The entire story can be played as either a male of female character, with Molyneux promising that women in Fable III will not look like the "Russian shot putters" in its predecessor. The entire campaign is also playable in drop-in/drop-out co-op, which thankfully this time will feature detached cameras rather than the constrictive one-screen view. Available co-op tasks will also extend beyond just combat, as players can work together to customise houses, conduct quests or even get married, if they so wish.
The dog returns as the player's constant companion and there are the same options for interaction with NPCs, such as holding hands, flirting or belching. A major change, though, is that all actions in Fable III are designed to have meaning and significance to the player. Getting married will no longer be a mindless side pursuit, but instead bring an in-game bonus to the player in the form of Guild Seals, which are basically experience points. The seals are the main source of power in Fable III, but also its primary currency. They are earned from all activities in the game and can be spent on doing things that you want to do (more on that later). This is all about ensuring gamers use and enjoy everything that Fable III has to offer.
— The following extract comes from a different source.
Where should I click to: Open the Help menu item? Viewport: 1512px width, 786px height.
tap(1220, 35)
For Fable III, Molyneux has taken the bold move for an RPG of not including any 2D menus or lists. He said that Fable II's menu systems for spending experience points and levelling up the player-character smacked of "bad design", with players having to scroll through hundreds of options in menus and sub-menus.
"That is just not good enough in today's world. You just can't get people excited about scrolling down sub-menus," he said. "We had to think more revolutionary, so I said that Fable III is not going to have a single list in the entire game. Everything that you do is going to be in the world. To be honest, that was a crazy thing to say, but the team has done a fantastic job."
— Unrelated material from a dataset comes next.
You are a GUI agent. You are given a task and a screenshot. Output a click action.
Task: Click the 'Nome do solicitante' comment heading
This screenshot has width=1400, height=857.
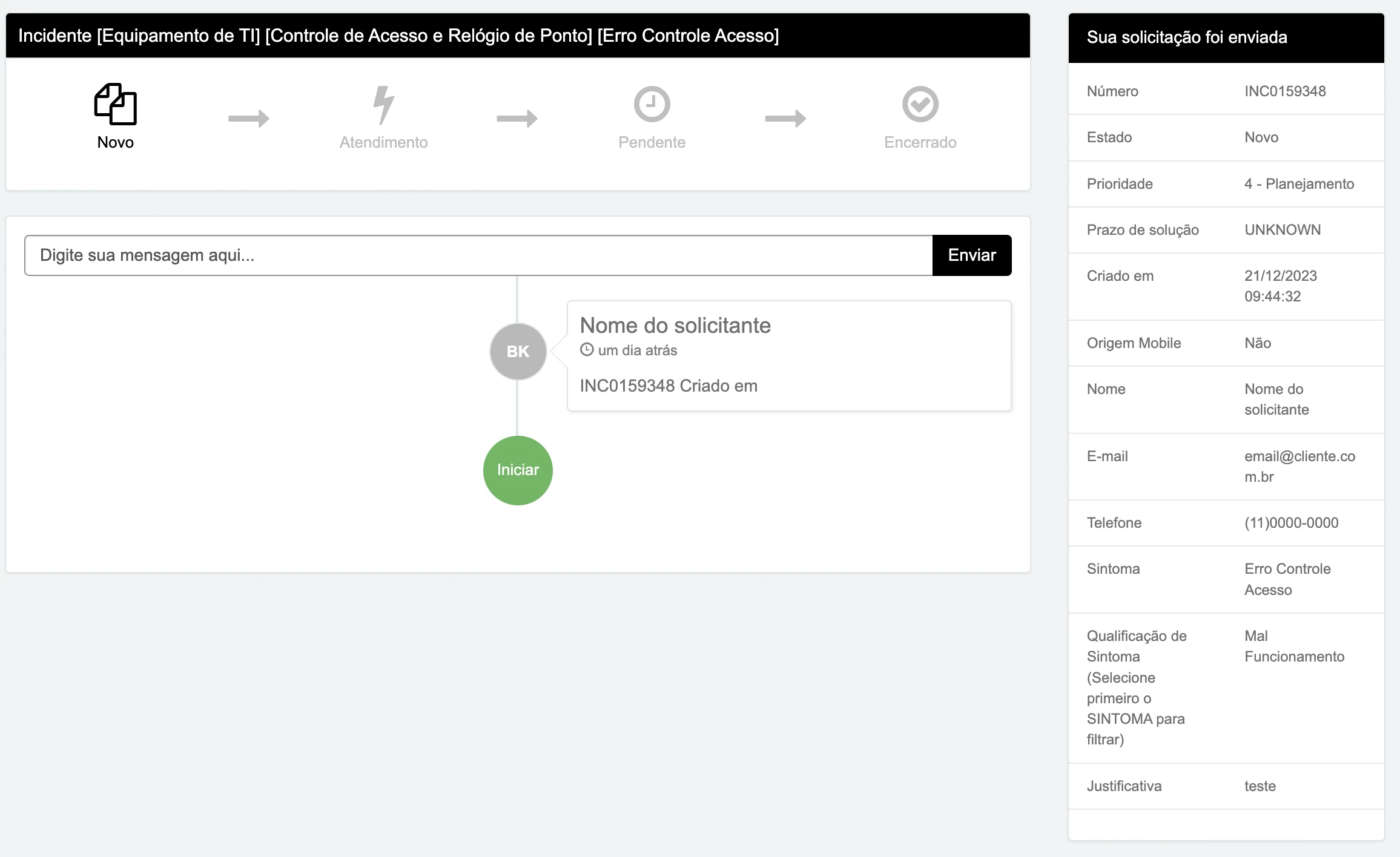(675, 326)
Unlocking the gates also brings bonuses inside treasure chests. Guild Seals can be spent on opening the chests to get items such as new houses or "big b**tard swords". The levelling up system also handles the magic, which this time involves donning gauntlets known as Fists Of Power. Players will need to switch gauntlets to access different magic powers, but they will later be able to wear two gauntlets at the same time to combine spells, such as fiery whirlwinds as a mix of Inferno and Vortex.
Alongside the visual levelling up system, Molyneux has also changed the main pause screen so that it no longer takes the player to a static menu, but to a 3D space. Pressing the start button transfers the player from any gameplay level to a dressing room-style space where they can move around. The Cleese butler is always there, along with a 3D living map in the middle of the space that can be examined with a magnifying glass. There are also rooms representing where menu screens would be, such as a wardrobe for changing outfits, putting on accessories or dyeing fabrics. Everything is intended to give a dynamic experience rather than tediously scrolling through hundreds of options.
Fable III will be released on October 26 for PC and Xbox 360.